No sé cómo lo hacíamos, pero como jóvenes maestros del Tetris, nos colocábamos de tal manera que no sobraba centímetro cúbico alguno en el habitáculo del vehículo. Ni rascarte la nariz podías, pero aguantabas sin rechistar. Hoy no, hoy nos hemos vuelto más cómodos y mucho más torpes que nuestros antepasados; pese a manejar carros con maleteros de no sé cuántos litros, y pese a viajar sin abuelas, se nos queda pequeño el espacio del coche, que no nos cabe la décima maleta ni por asomo, y entonces hay movida interparental, pues a ver quién cede y aligera su equipaje antes de partir ¿De verdad creen que  hemos avanzado?

Mas les estaba hablando del veraneo gallego de antaño; la lluvia y el aire fresco no nos importaba en absoluto; quien quisiera un clima de sol y calor garantizado tenía que irse al sur o al levante, y pugnar por un sitio en sus playas abarrotadas. La gente que escapaba del calor de la meseta castellana no buscaba aquí chamuscarse en la toalla, sino regocijarse con las noches frescas, con la belleza de las rías, con sus parajes incomparables, con sus hermosas playas para tranquilos paseos al atardecer, y con una gastronomía que es puro manjar de dioses. Y aunque estos lujos, asequibles, pudieran ser reclamo eficaz para un turismo masivo, nuestro clima atlántico y húmedo servía de parapeto ante esas hordas de tez pálida que aterrizan cada año en las playas del mediterráneo, lugares que en verano son tomados por borrachos adictos al  «balconing» y a las grescas callejeras a altas horas de la madrugada.

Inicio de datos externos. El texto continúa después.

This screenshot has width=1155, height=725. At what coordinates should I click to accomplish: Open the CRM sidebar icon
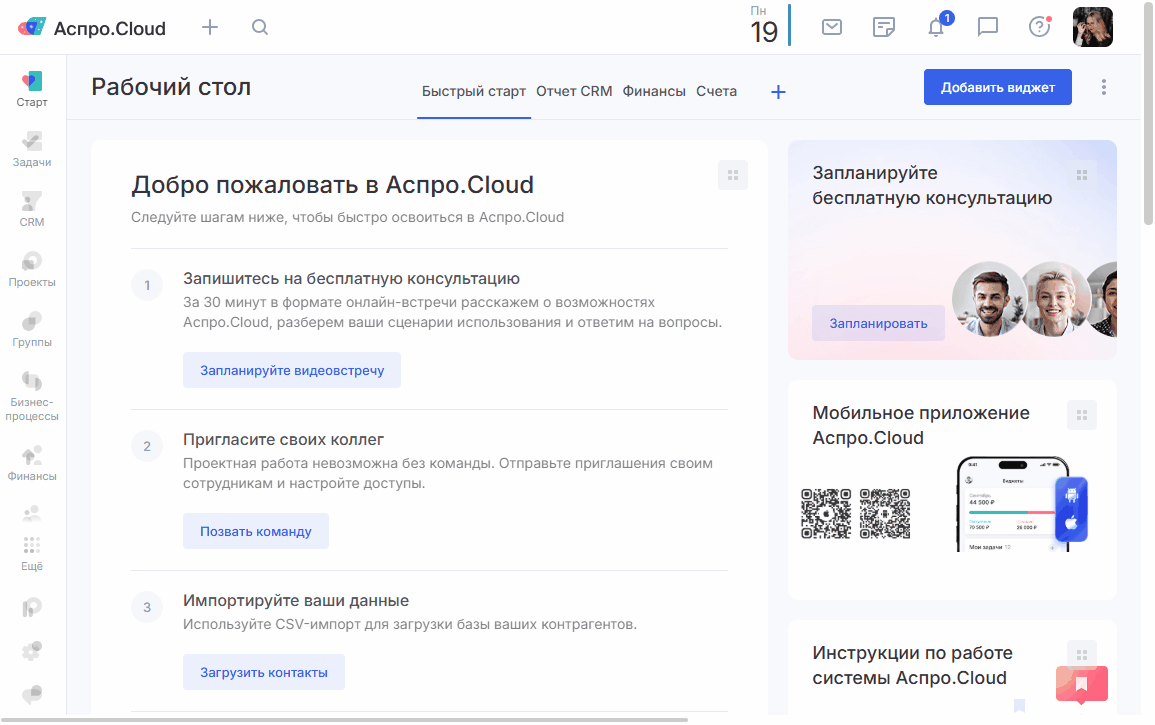32,208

Pero el otro día escuché aterrado que, por eso del cambio climático, Galicia será en pocos años la nueva Canarias. Dirán los que no ven más allá del propio pie que eso supondrá riqueza e ingresos para nuestra región; mas yo solo vislumbro edificios infames en lugar de casas de piedra, chiringuitos con altavoces a todo vatio en lugar de dunas y playas salvajes, y bares con letreros en alemán e inglés y clientela vocinglera donde antes había una taberna de barra y taburetes de madera, en la que degustabas un buen vino de la tierra.

No me maten si pido, por la belleza y quietud de nuestra costa, que el otrora caprichoso clima gallego vuelva a predominar. Para sol y calor ya (les) llega con el sur.